Stored items from a collection:
☆ ☆ ☆
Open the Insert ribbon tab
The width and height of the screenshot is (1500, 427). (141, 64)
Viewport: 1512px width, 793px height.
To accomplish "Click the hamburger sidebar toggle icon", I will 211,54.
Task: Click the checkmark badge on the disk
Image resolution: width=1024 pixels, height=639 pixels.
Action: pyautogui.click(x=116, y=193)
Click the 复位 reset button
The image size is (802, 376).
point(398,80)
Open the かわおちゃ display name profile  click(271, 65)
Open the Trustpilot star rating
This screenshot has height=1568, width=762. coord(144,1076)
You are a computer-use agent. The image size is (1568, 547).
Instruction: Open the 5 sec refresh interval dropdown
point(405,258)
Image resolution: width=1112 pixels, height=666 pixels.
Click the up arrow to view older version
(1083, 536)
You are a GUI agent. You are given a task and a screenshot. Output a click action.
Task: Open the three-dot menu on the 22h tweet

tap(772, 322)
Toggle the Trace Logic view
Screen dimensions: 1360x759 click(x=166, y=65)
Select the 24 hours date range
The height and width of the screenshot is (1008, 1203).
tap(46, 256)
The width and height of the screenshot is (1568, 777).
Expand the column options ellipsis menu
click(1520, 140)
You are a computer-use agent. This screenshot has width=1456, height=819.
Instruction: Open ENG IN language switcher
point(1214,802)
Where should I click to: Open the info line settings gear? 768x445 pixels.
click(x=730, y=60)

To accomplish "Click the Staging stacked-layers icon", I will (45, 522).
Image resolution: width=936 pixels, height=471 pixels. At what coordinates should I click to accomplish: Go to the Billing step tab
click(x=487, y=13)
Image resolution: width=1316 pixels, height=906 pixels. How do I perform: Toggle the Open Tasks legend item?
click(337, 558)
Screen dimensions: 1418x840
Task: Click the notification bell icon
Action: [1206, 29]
☆ ☆ ☆
WORK REQUEST —
Please output the records once more, exactly as they were written.

FINISHED TASK —
Open the Insert ribbon tab
The width and height of the screenshot is (1500, 427). (141, 64)
Viewport: 1512px width, 793px height.
To accomplish "Click the hamburger sidebar toggle icon", I will 211,54.
Task: Click the checkmark badge on the disk
Image resolution: width=1024 pixels, height=639 pixels.
Action: pyautogui.click(x=116, y=193)
Click the 复位 reset button
The image size is (802, 376).
point(398,80)
Open the かわおちゃ display name profile  click(271, 65)
Open the Trustpilot star rating
This screenshot has height=1568, width=762. coord(144,1076)
You are a computer-use agent. The image size is (1568, 547).
Instruction: Open the 5 sec refresh interval dropdown
point(405,258)
Image resolution: width=1112 pixels, height=666 pixels.
Click the up arrow to view older version
(1083, 536)
You are a GUI agent. You are given a task and a screenshot. Output a click action.
Task: Open the three-dot menu on the 22h tweet

tap(772, 322)
Toggle the Trace Logic view
Screen dimensions: 1360x759 click(x=166, y=65)
Select the 24 hours date range
The height and width of the screenshot is (1008, 1203).
tap(46, 256)
The width and height of the screenshot is (1568, 777).
Expand the column options ellipsis menu
click(1520, 140)
You are a computer-use agent. This screenshot has width=1456, height=819.
Instruction: Open ENG IN language switcher
point(1214,802)
Where should I click to: Open the info line settings gear? 768x445 pixels.
click(x=730, y=60)

To accomplish "Click the Staging stacked-layers icon", I will (45, 522).
Image resolution: width=936 pixels, height=471 pixels. At what coordinates should I click to accomplish: Go to the Billing step tab
click(x=487, y=13)
Image resolution: width=1316 pixels, height=906 pixels. How do I perform: Toggle the Open Tasks legend item?
click(337, 558)
Screen dimensions: 1418x840
Task: Click the notification bell icon
Action: [1206, 29]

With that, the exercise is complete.